High School Is the Place to Start a Band
Before music programs were gutted and kids ran to their turntables and "Guitar Hero" consoles, there was a time when high schoolers played in bands. A garage or basement was the only safe place from the jocks, the theater rats, and computer lab.
Playing in a band was a rite of passage for any self-respecting teen who couldn't drive and was too scrawny to land a girl. For most, a group would never make it past summer break. But a lucky few would not only survive a few semesters, success would give their members a reason to drop out, hit the road, finally get some action, and exact sweet revenge on all the former jocks now working at Home Depot and waving lighters at shows.
How times change. Take a look at these bands who started as school buddies. Maybe it will make you think twice about making fun of the glee club (among their ranks may be your next lead singer). Or maybe you'll trade your Xbox for a Telecaster.

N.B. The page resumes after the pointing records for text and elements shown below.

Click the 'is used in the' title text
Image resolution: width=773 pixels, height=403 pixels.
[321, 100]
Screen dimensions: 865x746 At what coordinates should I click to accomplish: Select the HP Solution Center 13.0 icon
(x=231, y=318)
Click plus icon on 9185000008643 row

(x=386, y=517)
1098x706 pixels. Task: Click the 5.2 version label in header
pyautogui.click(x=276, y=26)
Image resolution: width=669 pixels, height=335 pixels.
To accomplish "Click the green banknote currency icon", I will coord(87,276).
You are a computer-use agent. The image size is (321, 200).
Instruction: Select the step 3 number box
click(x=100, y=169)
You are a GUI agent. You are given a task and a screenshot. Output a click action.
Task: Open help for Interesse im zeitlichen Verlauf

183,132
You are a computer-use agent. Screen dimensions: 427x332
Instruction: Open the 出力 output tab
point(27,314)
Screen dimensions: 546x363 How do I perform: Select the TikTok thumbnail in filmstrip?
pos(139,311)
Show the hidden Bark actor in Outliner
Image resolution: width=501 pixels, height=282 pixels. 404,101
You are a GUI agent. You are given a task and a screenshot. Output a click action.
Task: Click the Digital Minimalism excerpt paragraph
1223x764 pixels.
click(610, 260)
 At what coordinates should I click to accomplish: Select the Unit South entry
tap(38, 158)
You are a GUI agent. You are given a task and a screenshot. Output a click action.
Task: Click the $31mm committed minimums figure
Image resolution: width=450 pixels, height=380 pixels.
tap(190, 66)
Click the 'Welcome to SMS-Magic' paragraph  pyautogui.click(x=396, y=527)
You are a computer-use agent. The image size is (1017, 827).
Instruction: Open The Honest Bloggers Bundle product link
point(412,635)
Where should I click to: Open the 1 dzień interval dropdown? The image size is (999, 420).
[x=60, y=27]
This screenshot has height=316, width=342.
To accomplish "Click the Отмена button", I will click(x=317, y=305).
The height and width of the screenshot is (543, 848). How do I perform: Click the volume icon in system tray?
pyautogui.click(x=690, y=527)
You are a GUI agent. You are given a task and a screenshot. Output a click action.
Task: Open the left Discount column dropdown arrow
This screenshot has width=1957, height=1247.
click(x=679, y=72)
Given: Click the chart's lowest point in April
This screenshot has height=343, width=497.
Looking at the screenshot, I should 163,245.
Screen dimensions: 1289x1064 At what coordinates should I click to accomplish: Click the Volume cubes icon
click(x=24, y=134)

GALLERY: See all our favorite bands that formed in high school
U2
U2's formation constitutes one of the most fabled high school band stories of all time. It's 1976, and 14-year old Larry Mullen, Jr. posts a note on the board at Dublin's Mount Temple Comprehensive School looking for musicians to join The Larry Mullen Band. Soon they were Feedback, then The Hype, then, finally, U2, or the Bono Experience.
The Beatles
Fifteen-year old Paul McCartney and 14-year old George Harrison both attended the Liverpool Institute High School for Boys and played in competing skiffle bands. Harrison was in The Rebels, and McCartney was in The Quarrymen with his friend John Lennon, age 16. McCartney convinced Lennon to bring Harrison in, and soon they were all leather-clad dropouts with no future.
Linkin Park
Mike Shinoda, Brad Delson, and Rob Bourdon all attended high school together in Agoura Hills, California. Their band, Xero, made recordings in Shinoda's bedroom, added members, lost members, and changed its name to Hybrid Theory, which ended up being the title of a 2000 debut under a new band moniker, Linkin Park.
Barenaked Ladies
Canadians Ed Robertson and Steven Page had gone to school together since the fourth grade but didn't really hang until running into each other after a Peter Gabriel concert in the late 1980s. Barenaked Ladies made their debut at a 1988 battle of the bands. Things went up from there until Page left the band in early 2009 to "pursue other opportunities." Some of those opportunities presumably included recovering from a cocaine habit.
The Rolling Stones
Keith Richards and "Mike" Jagger (as Mick was called in the '50s) attended Wentworth Primary School in Kent, England. Predictably, Richards' academic career was marked by truancy while Jagger graduated with sterling grades. Still, it was Richards who convinced Jagger to later drop out of economics school so he could devote his full time to rock 'n' roll. The bad boy always wins.
Live
The members of this Pennsylvania band came together in 1985 for a middle-school talent show. No word on whether or not they won, but 20 million albums later they're still together. And as much as I dislike their band name, it's better than some of their other high school-era choices: Club Fungus and Body Odor Boys.
The Offspring
It's 1984. Picture, if you will, Dexter Holland and Greg K. on a high school cross-country team. Now picture them recruiting school janitor Kevin "Noodles" Wasserman because he was old enough to buy booze. What you have are the makings of Orange County punk greatness.
Maroon 5
Now, flash-forward ten years to a rich West L.A. private school, where the boys of Maroon 5 are playing in a band after class called Kara's Flowers, named after a mutual crush. While rocking a Malibu beach party they land a manager and, soon after, a major record deal. It pays to send your kids to private school.
Red Hot Chili Peppers
These were public-school boys all the way, graduates of Fairfax High. Anthony Kiedis, Michael "Flea" Balzary, Hillel Slovak, and Jack Irons played their first gig as Tony Flow and the Miraculously Masters of Mayhem in 1983. They tightened up the name, but the mayhem continued.
Fishbone
Angelo Moore and Norwood Fisher were junior-high kids in Los Angeles when they started the punk-ska band Fishbone in 1979. They quickly gained a reputation as one of the best live acts in town. In fact, they didn't even release their first recording until 1985 - the self titled "Fishbone" EP. School by then was a distant memory.